According to a news report, the education solutions provider, Educomp’s resort to this innovative way of advertising is an attempt to ward off the consequences of malicious e-mails alleging account manipulation. The webpage on the website of Educomp Solutions contains clarifications addressing the allegations about the company that were circulated.

The major search engine companies Google, Yahoo! and MSN among them generate revenue from their sale of search terms as a way to generate advertising revenue. AdWords, Google's flagship advertising product and main source of revenue contributes about $16.4 billion (Rs 78,720 crore in 2007). AdWords offers pay-per-click (PPC) advertising, and site-targeted advertising for both text and banner ads. A customer may purchase one or more “keywords.” When an Internet user enters one or more of these keywords in a search engine, the search results screen, in addition to the list of the organic search results, shows “Sponsored Links” to the websites of the companies or persons who purchased the keywords. The hyperlinks are displayed in a separate column labeled “Sponsored Links” to the right of the search results (and sometimes at the top of the search results). The links are typically displayed with a short text advertisement for the “sponsor” or the sponsor's website.

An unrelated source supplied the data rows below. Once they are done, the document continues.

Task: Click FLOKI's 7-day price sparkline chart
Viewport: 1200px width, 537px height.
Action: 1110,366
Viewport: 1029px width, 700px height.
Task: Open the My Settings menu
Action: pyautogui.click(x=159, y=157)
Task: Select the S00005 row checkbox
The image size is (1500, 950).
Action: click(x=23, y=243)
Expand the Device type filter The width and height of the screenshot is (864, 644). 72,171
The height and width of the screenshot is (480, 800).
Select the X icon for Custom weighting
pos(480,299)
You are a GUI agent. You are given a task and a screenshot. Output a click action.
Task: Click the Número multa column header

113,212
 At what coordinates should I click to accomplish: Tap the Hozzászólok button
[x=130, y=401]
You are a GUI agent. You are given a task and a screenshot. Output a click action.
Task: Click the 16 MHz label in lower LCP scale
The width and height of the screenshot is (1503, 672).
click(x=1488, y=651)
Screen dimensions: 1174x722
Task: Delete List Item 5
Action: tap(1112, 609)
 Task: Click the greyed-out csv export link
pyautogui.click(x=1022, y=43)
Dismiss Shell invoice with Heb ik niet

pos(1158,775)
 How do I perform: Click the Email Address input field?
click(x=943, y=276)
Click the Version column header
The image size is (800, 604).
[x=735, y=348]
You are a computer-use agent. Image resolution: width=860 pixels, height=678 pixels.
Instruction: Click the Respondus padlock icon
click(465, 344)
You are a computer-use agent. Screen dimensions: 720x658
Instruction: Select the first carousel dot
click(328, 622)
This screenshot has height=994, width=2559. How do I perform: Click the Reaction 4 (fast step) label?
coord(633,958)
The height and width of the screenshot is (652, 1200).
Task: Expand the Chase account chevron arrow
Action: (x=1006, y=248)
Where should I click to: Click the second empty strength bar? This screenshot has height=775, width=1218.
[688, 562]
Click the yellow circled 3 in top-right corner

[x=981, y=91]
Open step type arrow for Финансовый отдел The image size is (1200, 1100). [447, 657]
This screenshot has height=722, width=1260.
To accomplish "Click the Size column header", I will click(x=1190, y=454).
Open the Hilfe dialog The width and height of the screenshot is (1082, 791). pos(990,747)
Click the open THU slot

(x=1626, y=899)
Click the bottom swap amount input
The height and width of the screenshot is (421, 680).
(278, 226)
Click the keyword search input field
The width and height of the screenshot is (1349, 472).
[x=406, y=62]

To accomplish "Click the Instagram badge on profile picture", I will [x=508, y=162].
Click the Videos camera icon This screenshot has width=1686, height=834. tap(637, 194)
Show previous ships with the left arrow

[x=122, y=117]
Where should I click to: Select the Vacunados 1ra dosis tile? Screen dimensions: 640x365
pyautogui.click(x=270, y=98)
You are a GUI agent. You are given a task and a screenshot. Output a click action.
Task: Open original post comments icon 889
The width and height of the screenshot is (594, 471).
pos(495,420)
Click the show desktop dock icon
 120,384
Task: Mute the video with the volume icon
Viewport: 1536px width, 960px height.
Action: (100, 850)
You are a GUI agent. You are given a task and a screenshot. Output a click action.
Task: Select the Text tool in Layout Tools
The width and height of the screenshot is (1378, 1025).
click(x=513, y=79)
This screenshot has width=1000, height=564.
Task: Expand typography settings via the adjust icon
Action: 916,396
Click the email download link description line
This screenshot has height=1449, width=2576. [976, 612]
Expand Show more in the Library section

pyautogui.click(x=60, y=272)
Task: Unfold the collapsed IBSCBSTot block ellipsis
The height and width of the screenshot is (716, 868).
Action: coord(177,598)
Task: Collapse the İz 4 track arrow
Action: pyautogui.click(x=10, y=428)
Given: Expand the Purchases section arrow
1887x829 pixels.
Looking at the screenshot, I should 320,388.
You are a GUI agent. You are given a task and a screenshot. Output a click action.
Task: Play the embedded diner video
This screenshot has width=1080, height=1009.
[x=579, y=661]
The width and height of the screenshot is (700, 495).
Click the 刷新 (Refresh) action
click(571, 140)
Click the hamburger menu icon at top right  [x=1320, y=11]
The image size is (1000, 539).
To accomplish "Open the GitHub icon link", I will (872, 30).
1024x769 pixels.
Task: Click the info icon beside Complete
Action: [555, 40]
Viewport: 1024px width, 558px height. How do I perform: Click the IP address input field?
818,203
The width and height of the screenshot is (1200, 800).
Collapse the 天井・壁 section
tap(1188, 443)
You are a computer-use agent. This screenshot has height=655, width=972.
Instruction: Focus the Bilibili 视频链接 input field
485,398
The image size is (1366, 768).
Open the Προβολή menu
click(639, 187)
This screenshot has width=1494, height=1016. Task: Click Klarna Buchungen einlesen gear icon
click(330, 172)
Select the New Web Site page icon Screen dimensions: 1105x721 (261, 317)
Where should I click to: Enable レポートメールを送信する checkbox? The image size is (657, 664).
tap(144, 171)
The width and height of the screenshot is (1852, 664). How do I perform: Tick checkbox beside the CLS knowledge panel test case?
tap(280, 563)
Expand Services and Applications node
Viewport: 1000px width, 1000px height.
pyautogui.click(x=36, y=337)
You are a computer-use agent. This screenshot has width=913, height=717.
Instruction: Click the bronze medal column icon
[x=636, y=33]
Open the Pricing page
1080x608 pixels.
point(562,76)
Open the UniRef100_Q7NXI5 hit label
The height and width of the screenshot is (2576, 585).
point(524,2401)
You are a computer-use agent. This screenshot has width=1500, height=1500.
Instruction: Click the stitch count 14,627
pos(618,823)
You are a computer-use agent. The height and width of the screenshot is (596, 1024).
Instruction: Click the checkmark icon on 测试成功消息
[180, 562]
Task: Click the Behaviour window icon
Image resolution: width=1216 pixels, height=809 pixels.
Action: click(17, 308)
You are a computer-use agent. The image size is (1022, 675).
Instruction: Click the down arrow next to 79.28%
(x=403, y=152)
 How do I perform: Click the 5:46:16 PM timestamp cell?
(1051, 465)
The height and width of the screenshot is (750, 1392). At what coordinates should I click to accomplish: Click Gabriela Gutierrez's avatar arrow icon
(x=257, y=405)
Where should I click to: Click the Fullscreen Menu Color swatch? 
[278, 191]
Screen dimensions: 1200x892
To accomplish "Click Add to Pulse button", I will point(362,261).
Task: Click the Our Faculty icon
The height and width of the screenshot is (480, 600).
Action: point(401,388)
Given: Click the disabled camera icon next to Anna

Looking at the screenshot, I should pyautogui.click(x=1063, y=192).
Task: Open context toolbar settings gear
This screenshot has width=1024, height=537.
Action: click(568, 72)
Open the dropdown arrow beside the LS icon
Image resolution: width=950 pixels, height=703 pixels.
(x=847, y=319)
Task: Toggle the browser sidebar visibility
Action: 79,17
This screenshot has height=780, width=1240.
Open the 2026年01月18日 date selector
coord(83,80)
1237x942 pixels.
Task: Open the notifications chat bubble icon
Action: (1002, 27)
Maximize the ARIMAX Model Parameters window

Keyword purchasers may purchase keywords that are descriptive of their goods and services. Purchasers have, however, also purchased as keywords the trademarks of their competitors. The paid search term or keyword may or may not be used in the sponsor's advertising text.

As the use of search engines becomes more and more omnipresent in the business and personal lives of Internet users, the controversy surrounding use of trademarks in keyword advertising has increased while underscoring the tension between trademark owners and Internet search companies and the level of protection that should be accorded to trademark owners in the age of the Internet.

An expert consultant on computer and technology laws expresses that in the event of a competitor embedding the trademarked word into a list of keywords, every time the word is entered into a search engine, another manufacturer’s goods or website would appear which would be an obvious misuse of a trademark. According to the consultant ‘Keyword-Linked Advertising’ raises some pertinent issues:
  • A company’s trademark may be used without authorization by search engines and directories in advertising sales practices.
  • Comparative advertising practices.
  • Are visitors to websites sophisticated enough to realize they are being led by advertisements which are directly linked to the words they are searching for?
  • Are they able to differentiate between ‘use’ as defined in relation to trademarks, and merely being misled by savvy advertisers? Even if the chance of confusion is small, does that make it acceptable?
  • Are search engine owners responsible for the alleged infringement, or is the site-owner that has purchased the keyword culpable? Should portal operators be required to ‘purify’ the use of keywords and ensure that trademarks are not used in an unlawful manner?
  • How distinctive must a trademark be to have success in a case of keyword use? Can only unique, coined words be proper subject matter for protection against use as ‘keywords’?
A trademark owner mandated by trademark law if aware about a potential unauthorized use of his mark, he must seek to prevent the same.